Lemas seluruh badan, itu reaksi yang kedua.
Speechless, itu reaksi yang ketiga.
Oke. Keilmuan yang saya pilih sepenuh hati pas masuk dunia mahasiswi adalah Ilmu Hukum. Itu sudah pilihan yang saya pertahankan mati-matian, setelah berulang kali "pengajuan" jurusan ilmu ke papa ditolak mentah-mentah. Apapun yang terjadi, saya bersikukuh di pilihan itu. Lewat SPMB (Seleksi Penerimaan Mahasiswa Baru), akhirnya saya ditakdirkan untuk terjun di jurusan Ilmu Hukum, sekalipun itu adalah pilihan terakhir dari daftar pilihan IPC yang saya ambil (pertama, Teknik Lingkungan. kedua, Perencanaan Tata Ruang dan Wilayah a.k.a Planologi).
Nah, persis setelah tahu bahwa saya masuk di Fakultas Hukum Unair, Almarhumah Oma saya sempat bilang begini, "Dari dulu, Oma selalu pengen ada salah satu dari cucu Oma yang bisa jadi Notaris. Nanti biar Vanda ya, yang wujudin...".
Reaksi saya waktu itu, ya, sekedar bilang "Amin" tanpa tahu efek lanjutan dari jawaban tadi.
Dan tahukah Anda, bahwa waktu dan pengalaman itu guru yang paling baik? Itu menurut saya sih.. Karena akhirnya waktu pula lah, yang membuat saya benar-benar bisa berpikir jernih.
...Do I really want to become a Notary?...
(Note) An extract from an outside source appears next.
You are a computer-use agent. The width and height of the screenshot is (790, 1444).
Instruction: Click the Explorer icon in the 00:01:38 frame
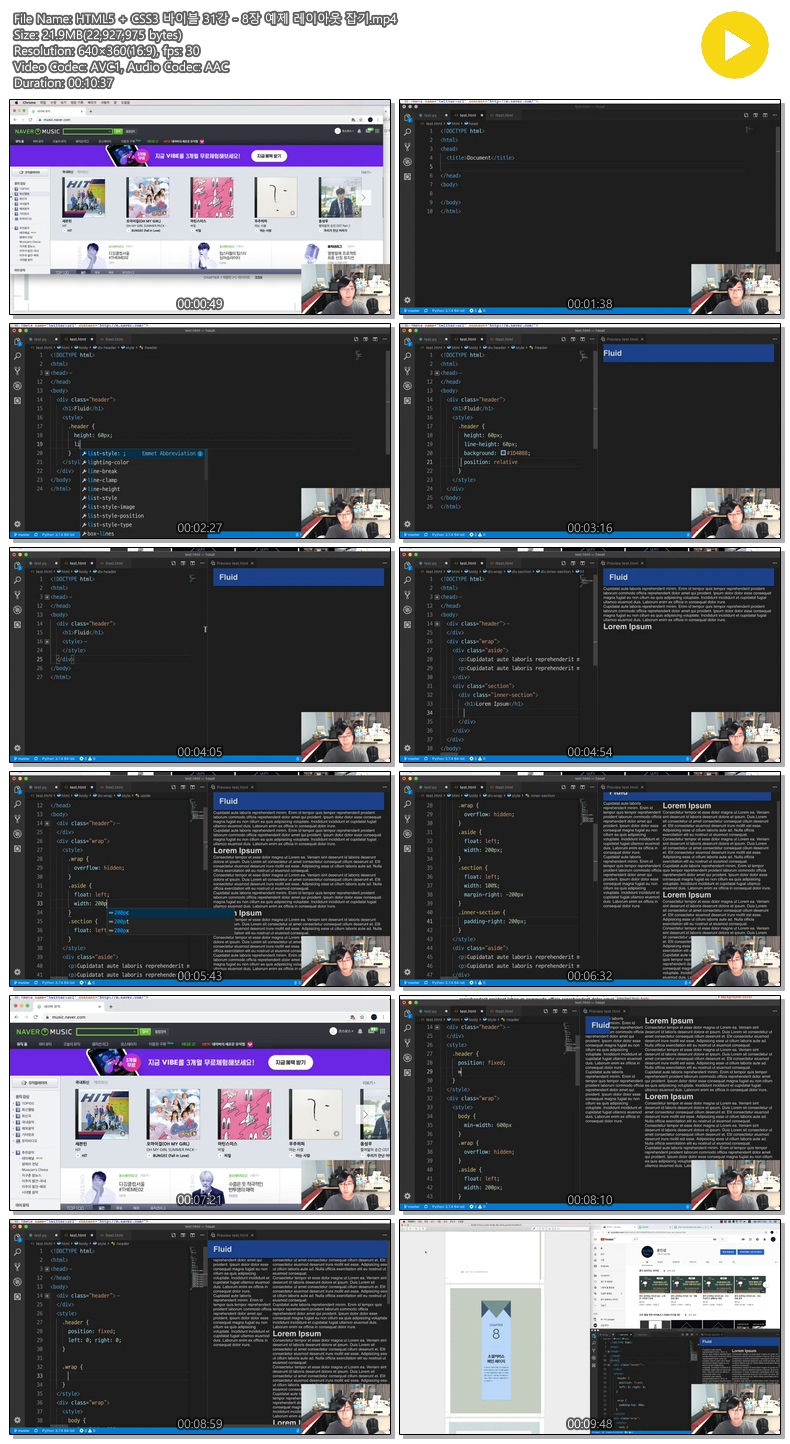pyautogui.click(x=408, y=118)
Di sinilah perang batin saya dimulai. Saya tiba-tiba jadi nge-drop sendiri setiap ingat apa yang Oma saya harapkan dari saya. Buat saya, harapan Oma itu terlalu tinggi. Bukannya merasa tidak sanggup dan merasa kalah sebelum berperang tapi entah ya, rasanya saya jadi tidak terlalu tertarik seperti sebelumnya. Walaupun jujur, ada perasaan bersalah di diri saya sendiri karena (bisa jadi) saya gagal mewujudkan impian Oma yang paling besar ke saya. Di otak saya semacam ada Perang Baratayudha seperti ini, "masa sih, demi harapan Oma aja kamu ga bisa wujudin?". Itu cuma di otak saya, seseorang pun tidak pernah saya beritahu tentang hal ini. Tapi di sisi lain otak saya, seakan-akan ada bisikan...you need someone to talk to! you really need it!
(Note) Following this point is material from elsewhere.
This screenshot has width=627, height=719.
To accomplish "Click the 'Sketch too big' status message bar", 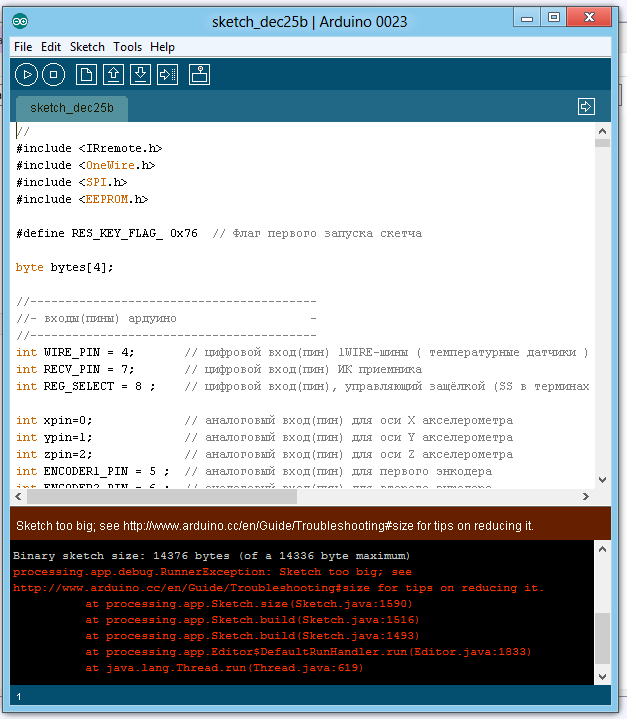I will (x=300, y=525).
Sampai akhirnya, (lagi-lagi) waktu menggiring saya ke obrolan santai di meja makan ini. Mau tidak mau, suka atau tidak suka, saya toh akhirnya harus angkat bicara soal Perang Baratayudha itu tadi. Dan ya, saya berat hati (karena bingung) menjawab pertanyaan mama tadi. Secara diplomatis, saya jawab seperti ini...
"Mam, minta maaf sebelumnya ya. Aku bukannya ga pengen atau ga mau ambil S2 Notariat tapi beberapa waktu belakangan ini, aku mulai mikir, rasanya aku ga yakin aku bener-bener pengen jadi Notaris deh, mam... Aku bukannya lupa, aku masih inget banget apa yang Oma pengen buat aku wujudin dan aku juga tau jadi Notaris itu duitnya banyak! Cuma bikin Akta Jual Beli aja bisa langsung dapet 1 juta lebih. Tapi aku ga yakin aku mau itu. Ini bukan sekedar masalah duitnya tapi masalah hati. Aku ga mau karena sekedar pengen wujudin, aku jadi terpaksa jalaninnya, yang akhirnya malah jadi buang uang, waktu, tenaga juga pikiran. Aku ga mau kayak gitu."
Ah, waktu itu sudah siap andai mama protes ke jawaban yang saya kasih. Andai mama kasih wejangan pun, oke saya terima. Tapi jawaban mama lebih dari ekspektasi yang saya buat. Jawabannya seperti ini...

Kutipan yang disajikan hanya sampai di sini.